EXCERPT:
— start —

The ruins in Karnak and Luxor speak of a rich society, capable of great realisations, whose decadence began many centuries before the foundation of Rome: when Julius Ceasar and Marc-Antony came to Egypt and were enchanted by Cleopatra's beauty (although she was in fact of Greek origin, being the descendant of one of Alexander-the-Great's generals), the Reign had long lost most of its territory and its importance.



We were forewarned, the 180 miles from Hurghada to Suez are the toughest, the Red Sea gets narrow and the wind always blows from the Northwest, with infrequent pauses of which we will have to take advantage with no delay.

When we came back from the Luxor trip, the forecasts were calling for few more hours of light winds, to be followed by one day of strong wind and then two days of calms: the options were obvious, either we left immediately without even undoing our luggage, or we had to wait a couple of days, hoping that the expected light winds will materialise and risking being late in Suez, where we should arrive within the 7th to be submitted to the admeasurement process (I will explai later).

Many boats decided to leave, planning to spend the expected strong-wind day in an anchorage somewhere, while we were too tired and decided to wait, also because with 4 stern lines, water and electricity connections, and a bike and a passerelle to be stowed under everything else in our huge cockpit locker (and to bury them at the bottom of the locker, we have to TAKE EVERYTHING ELSE OUT!) we need a good couple of hours of frantic work.

Our decision was comforted by Heidenskip, the Rally flagship with its 20 meters of length over-all, when they reported by radio to have had to take shelter in a marsa because the wind and expecially the seas were too big for them and were getting dangerous (for them?? 20 meters of boat???!!!...).

Luckily, for once the forecasts were right, and on Saturday morning (April 4th, it's really time to leave!) the wind had abated a little and we could prepare to leave; leisurely, as the wind was expected to abate a little more in the afternoon.
By mid-day we cast off and exited the marina just behind Jupiter, and then POOF! all instruments went dead!!! We are without autopilot but, more serious, without GPS or depth-sounder at the beginning of a route within the reefs!!!
Luckily, we could just tail Jupiter, so we were able to continue with Baby at the helm, while I started searching for the source of the problem. Do I need to say that the distribution box and the pilot's main unit are DEEP INSIDE THE COCKPIT LOCKER???
This time it's been tough, I could not find where the problem was and the boat's motion did nothing to help while I was crouched like a hampster at the bottom of the pit; I also dropped the pilot's fuse in the mess at the pit's bottom, and when I looked up in the f*****g manual I could not find any reference to the fuse and its rating!! Long after having inserted a fuse of a made-up rating, I discovered that a spare fuse was inserted inside the autopilot's cover!!

Getting desperate, I tried to take out of the power distribution the main circuit breaker, that looked suspiciously rusty, and .... look, we have the instruments working again!! It's certainly unsafe to have no protection on the power line, but we will have to make do for the time being.

— end —

INFORMATION SHOWN:
— start —

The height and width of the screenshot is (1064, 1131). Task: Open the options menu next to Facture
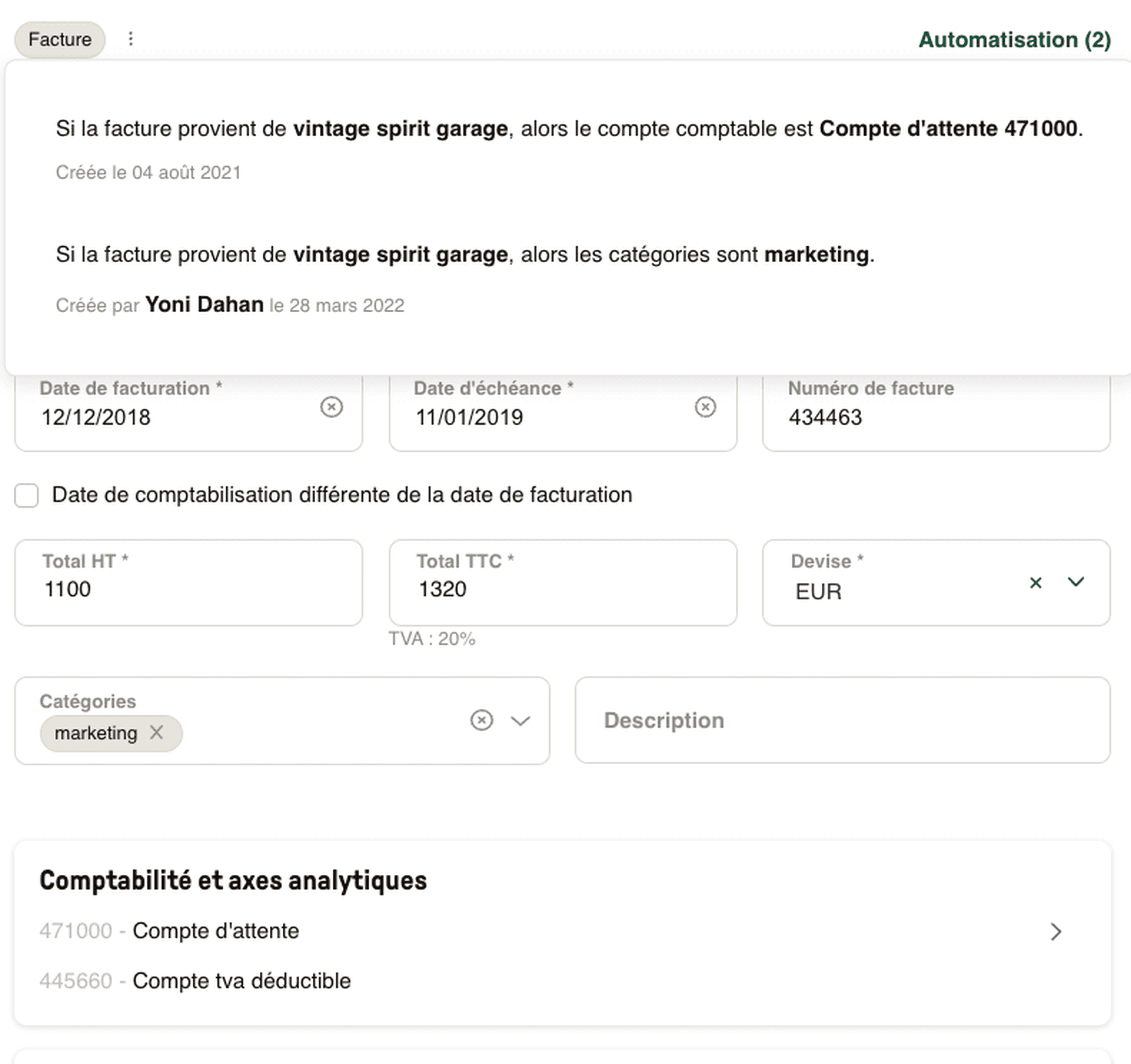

— end —
— start —

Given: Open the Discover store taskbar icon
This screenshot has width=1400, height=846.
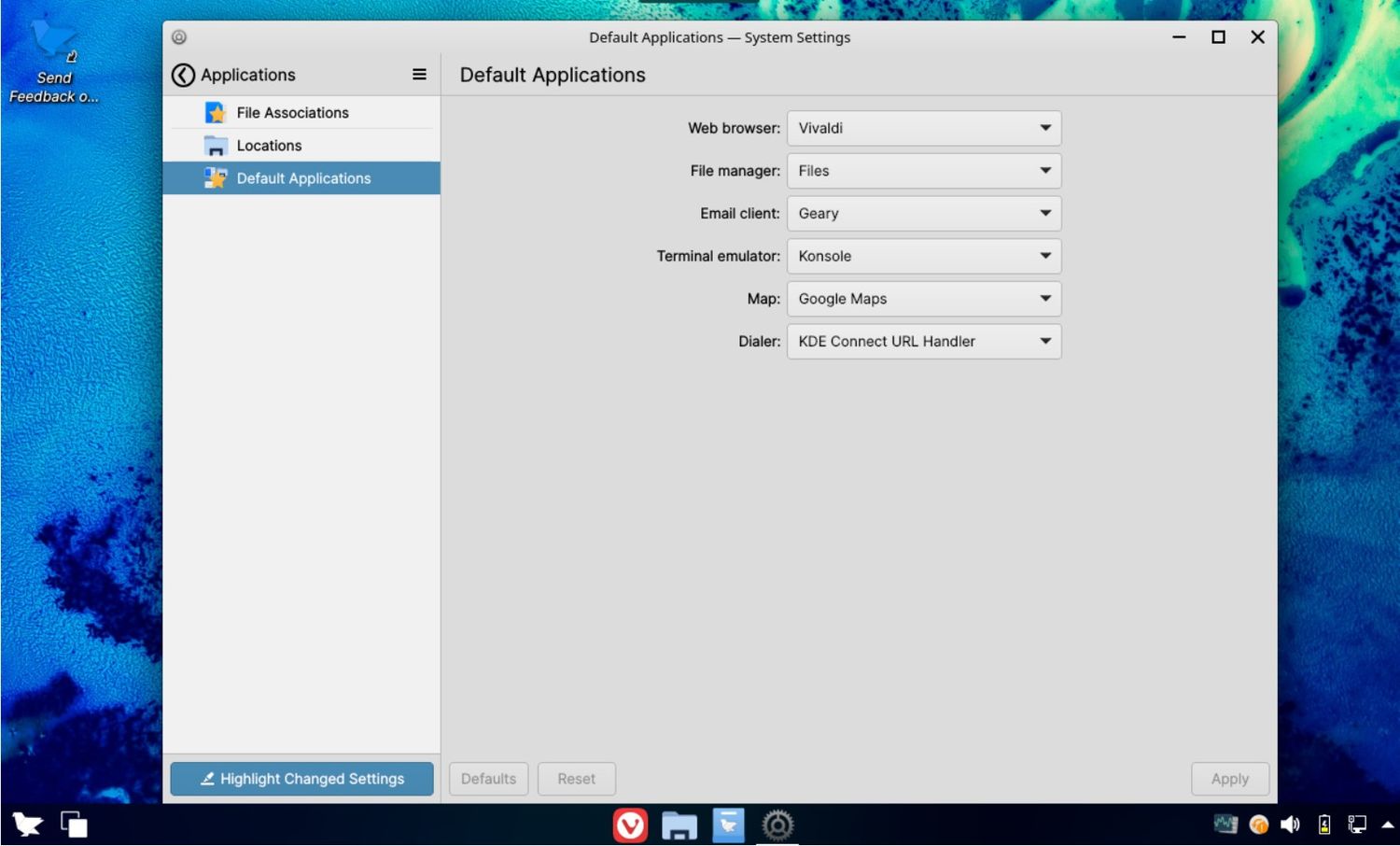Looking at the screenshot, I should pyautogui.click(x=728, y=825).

— end —

Please continue the sailing account of the Red Sea passage toward Suez from the point where it stops. The records have nothing to do with this.

We stopped at an anchorage to relax a bit before leaving the protection of the reef, but then we had to carry on, with the confidence of knowing from the boats ahead that conditions were windy but not the seas were manageable.

We found exactly what described, and in fact during the night the wind went up to over 25 knots, exactly on the nose and therefore forcing us to motor in the narrow gap between the shore and the border of the shipping lane; when the current does not help we do only 3 knots, but we progress!
We continue like that the whole day, zigzagging around the many oil rigs, and we hear over the radio that "Cayuco" has engine problems, apparently air is getting into the fuel line (and if Tony, the official Rally diesel engineer, cannot find it, then it must be tough!!).

On the second night, the wind reversed from the south blowing at over 20 knots: we were too fast and risked arriving around Suez in the dark, so it was not a great problem to turn back for a few miles to get near Cayuco, whose engine has now stopped for good.
We reach Cayuco at dawn, just when Tony has found the problem: a new fuel filter which is letting air in. So we can resume our course towards Suez, enshrouded in a thick fog which does not allow us to see the many ships at anchor.

After a short stay at anchor near the canal entrance (and luckily it was brief, as it was VERY rolly!!) we receive permission to proceed to the Yacht Club (which is inside the Canal) and we charge in, together with the other Rally yachts, before a ship that we see in the distance gets in the entrance as well. All ok for us, but "Stargazer" has an engine problem at the worst moment and the Pilot boat that immediately came to the rescue rammed into them causing quite some damage: they reached the Yacht Club in a very sad mood.

IT'S DONE, we are in SUEZ!!

No no nononononoooo, we cannot say it's done until:
a) we will have done the 80 miles of the Suez canal, to be done al full speed in order to do the crossing in one day, and
b) we will reach Crete, after a likely 500 miles beating into the wind that in this season is often strong from the Northwest.

P.S. The admeasurement process: it's supposed to be used to determine the Canal-fee, but it turned out to be a joke, they did not even have a tape-measure, so they just made up a few figures and were gone in 5 minutes!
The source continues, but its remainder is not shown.